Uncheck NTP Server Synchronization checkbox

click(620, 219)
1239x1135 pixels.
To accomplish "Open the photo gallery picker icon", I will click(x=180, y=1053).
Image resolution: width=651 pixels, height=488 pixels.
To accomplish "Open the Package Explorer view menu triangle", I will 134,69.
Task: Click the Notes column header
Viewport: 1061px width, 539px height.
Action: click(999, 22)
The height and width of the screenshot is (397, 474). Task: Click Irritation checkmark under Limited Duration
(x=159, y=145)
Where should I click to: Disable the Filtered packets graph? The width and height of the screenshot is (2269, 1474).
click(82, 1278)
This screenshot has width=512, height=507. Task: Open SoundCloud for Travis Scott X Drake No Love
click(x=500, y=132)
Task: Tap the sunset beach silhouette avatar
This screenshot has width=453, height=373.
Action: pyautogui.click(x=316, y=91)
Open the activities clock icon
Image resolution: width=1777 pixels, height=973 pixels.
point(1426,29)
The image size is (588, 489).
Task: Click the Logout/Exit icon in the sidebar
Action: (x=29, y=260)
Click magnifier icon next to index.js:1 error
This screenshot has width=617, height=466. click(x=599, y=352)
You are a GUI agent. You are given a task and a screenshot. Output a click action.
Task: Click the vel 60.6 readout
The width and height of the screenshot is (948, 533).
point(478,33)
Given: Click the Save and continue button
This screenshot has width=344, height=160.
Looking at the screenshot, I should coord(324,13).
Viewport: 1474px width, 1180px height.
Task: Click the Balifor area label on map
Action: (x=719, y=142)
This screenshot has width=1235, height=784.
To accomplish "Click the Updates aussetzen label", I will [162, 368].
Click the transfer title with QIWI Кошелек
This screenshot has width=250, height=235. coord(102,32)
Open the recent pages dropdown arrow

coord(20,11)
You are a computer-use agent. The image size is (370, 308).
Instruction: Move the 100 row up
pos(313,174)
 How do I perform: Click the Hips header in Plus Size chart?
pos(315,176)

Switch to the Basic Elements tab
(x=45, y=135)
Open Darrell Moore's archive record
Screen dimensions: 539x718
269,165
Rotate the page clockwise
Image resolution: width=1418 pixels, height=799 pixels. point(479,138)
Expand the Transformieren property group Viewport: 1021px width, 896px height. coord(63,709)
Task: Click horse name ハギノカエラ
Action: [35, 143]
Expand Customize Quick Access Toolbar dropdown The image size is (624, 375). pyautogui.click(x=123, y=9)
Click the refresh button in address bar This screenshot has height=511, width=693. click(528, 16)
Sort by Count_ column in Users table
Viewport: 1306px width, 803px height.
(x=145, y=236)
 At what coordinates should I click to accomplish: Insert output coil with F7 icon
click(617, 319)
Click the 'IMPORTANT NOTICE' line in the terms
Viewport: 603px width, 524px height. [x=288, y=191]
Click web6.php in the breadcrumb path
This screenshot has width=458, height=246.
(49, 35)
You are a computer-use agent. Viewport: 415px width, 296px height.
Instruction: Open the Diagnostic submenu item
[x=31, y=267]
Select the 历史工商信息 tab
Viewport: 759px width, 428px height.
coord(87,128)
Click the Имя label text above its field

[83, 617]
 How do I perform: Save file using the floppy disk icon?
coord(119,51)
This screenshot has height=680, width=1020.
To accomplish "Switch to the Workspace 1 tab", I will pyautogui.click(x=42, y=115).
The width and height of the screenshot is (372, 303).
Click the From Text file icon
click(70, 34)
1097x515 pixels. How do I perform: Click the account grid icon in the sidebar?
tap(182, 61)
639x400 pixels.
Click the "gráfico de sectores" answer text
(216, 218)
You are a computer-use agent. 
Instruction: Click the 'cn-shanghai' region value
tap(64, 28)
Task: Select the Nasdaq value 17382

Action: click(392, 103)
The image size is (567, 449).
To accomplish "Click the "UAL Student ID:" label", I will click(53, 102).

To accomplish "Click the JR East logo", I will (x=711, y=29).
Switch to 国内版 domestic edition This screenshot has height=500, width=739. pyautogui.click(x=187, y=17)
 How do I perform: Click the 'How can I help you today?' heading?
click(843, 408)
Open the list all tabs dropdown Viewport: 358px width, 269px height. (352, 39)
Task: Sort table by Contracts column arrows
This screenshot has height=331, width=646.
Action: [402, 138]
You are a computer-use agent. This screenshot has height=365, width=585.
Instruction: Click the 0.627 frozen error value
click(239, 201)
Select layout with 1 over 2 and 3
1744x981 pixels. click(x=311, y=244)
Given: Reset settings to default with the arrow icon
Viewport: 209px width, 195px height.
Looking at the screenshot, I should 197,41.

———

Requirement — Copy the records word for word, covering the stretch from the line containing "You are a computer-use agent. The" through the line containing "tap(182, 61)", with both of those lines included.

Expected answer —
You are a computer-use agent. The image size is (370, 308).
Instruction: Move the 100 row up
pos(313,174)
 How do I perform: Click the Hips header in Plus Size chart?
pos(315,176)

Switch to the Basic Elements tab
(x=45, y=135)
Open Darrell Moore's archive record
Screen dimensions: 539x718
269,165
Rotate the page clockwise
Image resolution: width=1418 pixels, height=799 pixels. point(479,138)
Expand the Transformieren property group Viewport: 1021px width, 896px height. coord(63,709)
Task: Click horse name ハギノカエラ
Action: [35, 143]
Expand Customize Quick Access Toolbar dropdown The image size is (624, 375). pyautogui.click(x=123, y=9)
Click the refresh button in address bar This screenshot has height=511, width=693. click(528, 16)
Sort by Count_ column in Users table
Viewport: 1306px width, 803px height.
(x=145, y=236)
 At what coordinates should I click to accomplish: Insert output coil with F7 icon
click(617, 319)
Click the 'IMPORTANT NOTICE' line in the terms
Viewport: 603px width, 524px height. [x=288, y=191]
Click web6.php in the breadcrumb path
This screenshot has width=458, height=246.
(49, 35)
You are a computer-use agent. Viewport: 415px width, 296px height.
Instruction: Open the Diagnostic submenu item
[x=31, y=267]
Select the 历史工商信息 tab
Viewport: 759px width, 428px height.
coord(87,128)
Click the Имя label text above its field

[83, 617]
 How do I perform: Save file using the floppy disk icon?
coord(119,51)
This screenshot has height=680, width=1020.
To accomplish "Switch to the Workspace 1 tab", I will pyautogui.click(x=42, y=115).
The width and height of the screenshot is (372, 303).
Click the From Text file icon
click(70, 34)
1097x515 pixels. How do I perform: Click the account grid icon in the sidebar?
tap(182, 61)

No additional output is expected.